その一方で人類の科学史に未解決の難問として一世紀以上にわたって居座り、ノーベル賞受賞者のI・ラングミュアをも惹きつけた科学の問題でもあるのです。
図1に示すように、気液界面は分子動力学、界面近くの蒸気のながれは分子気体力学、界面から離れたところは流体力学で扱えます。これらの力学は個別に生まれて発展を遂げてきました。これらが長さのスケールに基づく階層構造をなすことが明らかになったのは、界面における蒸発・凝縮の問題に取り組んだ結果です。先の5つの例は流体力学で扱われてきましたが、その解決にはながれ現象に対する階層的認識と階層間の接続が不可欠です。そこから原子・分子の界面での離脱・付着情報を界面法則の形に昇華させるための新学問領域が誕生しました。
測定方法と法則を構築し、
次代の応用研究にバトンを渡す
図2は私が開発した分子流体力学実験装置です。

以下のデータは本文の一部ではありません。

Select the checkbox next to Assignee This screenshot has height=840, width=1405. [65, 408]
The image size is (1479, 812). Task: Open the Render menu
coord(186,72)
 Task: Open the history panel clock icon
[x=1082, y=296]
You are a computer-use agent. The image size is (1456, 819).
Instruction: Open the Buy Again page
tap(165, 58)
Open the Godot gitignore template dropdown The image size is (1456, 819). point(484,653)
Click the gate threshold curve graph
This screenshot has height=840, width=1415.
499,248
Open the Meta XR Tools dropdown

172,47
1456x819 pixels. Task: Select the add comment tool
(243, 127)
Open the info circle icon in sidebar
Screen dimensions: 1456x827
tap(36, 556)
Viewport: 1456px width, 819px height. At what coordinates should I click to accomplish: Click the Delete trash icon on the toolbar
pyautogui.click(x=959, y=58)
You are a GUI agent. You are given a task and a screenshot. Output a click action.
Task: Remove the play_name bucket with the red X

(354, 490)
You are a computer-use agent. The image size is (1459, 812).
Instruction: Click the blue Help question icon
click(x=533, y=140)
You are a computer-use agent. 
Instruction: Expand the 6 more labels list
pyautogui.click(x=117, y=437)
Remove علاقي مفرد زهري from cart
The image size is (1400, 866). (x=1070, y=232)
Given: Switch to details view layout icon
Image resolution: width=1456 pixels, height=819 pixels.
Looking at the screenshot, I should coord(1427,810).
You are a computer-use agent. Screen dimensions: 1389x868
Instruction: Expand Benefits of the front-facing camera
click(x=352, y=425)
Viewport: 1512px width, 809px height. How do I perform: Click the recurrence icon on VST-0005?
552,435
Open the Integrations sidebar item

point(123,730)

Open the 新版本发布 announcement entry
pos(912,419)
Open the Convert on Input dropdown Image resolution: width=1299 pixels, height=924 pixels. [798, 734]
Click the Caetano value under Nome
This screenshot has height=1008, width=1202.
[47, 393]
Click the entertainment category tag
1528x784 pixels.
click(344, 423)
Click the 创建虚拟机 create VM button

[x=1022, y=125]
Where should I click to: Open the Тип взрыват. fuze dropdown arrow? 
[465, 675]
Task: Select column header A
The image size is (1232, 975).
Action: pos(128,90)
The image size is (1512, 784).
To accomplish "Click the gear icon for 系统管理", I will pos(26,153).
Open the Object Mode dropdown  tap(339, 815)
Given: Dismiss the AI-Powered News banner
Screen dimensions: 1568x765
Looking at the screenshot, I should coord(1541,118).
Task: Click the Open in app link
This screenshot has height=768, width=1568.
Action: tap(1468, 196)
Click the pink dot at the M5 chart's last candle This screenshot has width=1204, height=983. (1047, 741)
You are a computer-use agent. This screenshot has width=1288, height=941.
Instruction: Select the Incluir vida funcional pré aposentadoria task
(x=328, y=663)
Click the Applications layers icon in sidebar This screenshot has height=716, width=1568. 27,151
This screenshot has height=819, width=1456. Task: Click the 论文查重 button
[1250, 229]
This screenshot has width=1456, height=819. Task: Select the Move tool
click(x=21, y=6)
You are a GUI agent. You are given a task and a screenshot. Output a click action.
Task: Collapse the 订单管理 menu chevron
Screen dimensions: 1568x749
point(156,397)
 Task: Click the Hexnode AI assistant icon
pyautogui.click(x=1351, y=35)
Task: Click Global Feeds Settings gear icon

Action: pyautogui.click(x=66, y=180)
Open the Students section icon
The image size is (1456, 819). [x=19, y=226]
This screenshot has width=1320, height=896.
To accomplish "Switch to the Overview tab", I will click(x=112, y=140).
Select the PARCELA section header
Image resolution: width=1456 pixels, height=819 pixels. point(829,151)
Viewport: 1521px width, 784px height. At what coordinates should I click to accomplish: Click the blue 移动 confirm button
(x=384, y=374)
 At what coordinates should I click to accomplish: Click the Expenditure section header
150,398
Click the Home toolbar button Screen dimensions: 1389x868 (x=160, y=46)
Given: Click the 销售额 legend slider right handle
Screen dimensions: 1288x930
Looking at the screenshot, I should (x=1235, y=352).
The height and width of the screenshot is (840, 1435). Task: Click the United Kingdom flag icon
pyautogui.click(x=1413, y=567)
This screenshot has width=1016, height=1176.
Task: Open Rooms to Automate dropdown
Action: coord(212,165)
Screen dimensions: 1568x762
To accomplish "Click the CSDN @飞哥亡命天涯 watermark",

実験データは多原子分子にも適用できる分子気体力学の解析と融合され、実験では測定不可能な、理論では未知のミクロ情報が取得できます。図3はミクロ情報の一つである凝縮係数の測定結果です。つい最近まで、凝縮係数には百倍程度のあいまいさがありました。測定値は私たちが解明した界面法則(Phys.Rev.Lett.,2005)と組み合わせて使われます。ここに至るまでに人類は一世紀以上を要しました。工学は単に物を作るための技術学ではなく、正しい認識と法則に従って物を作るための科学でもあるのです。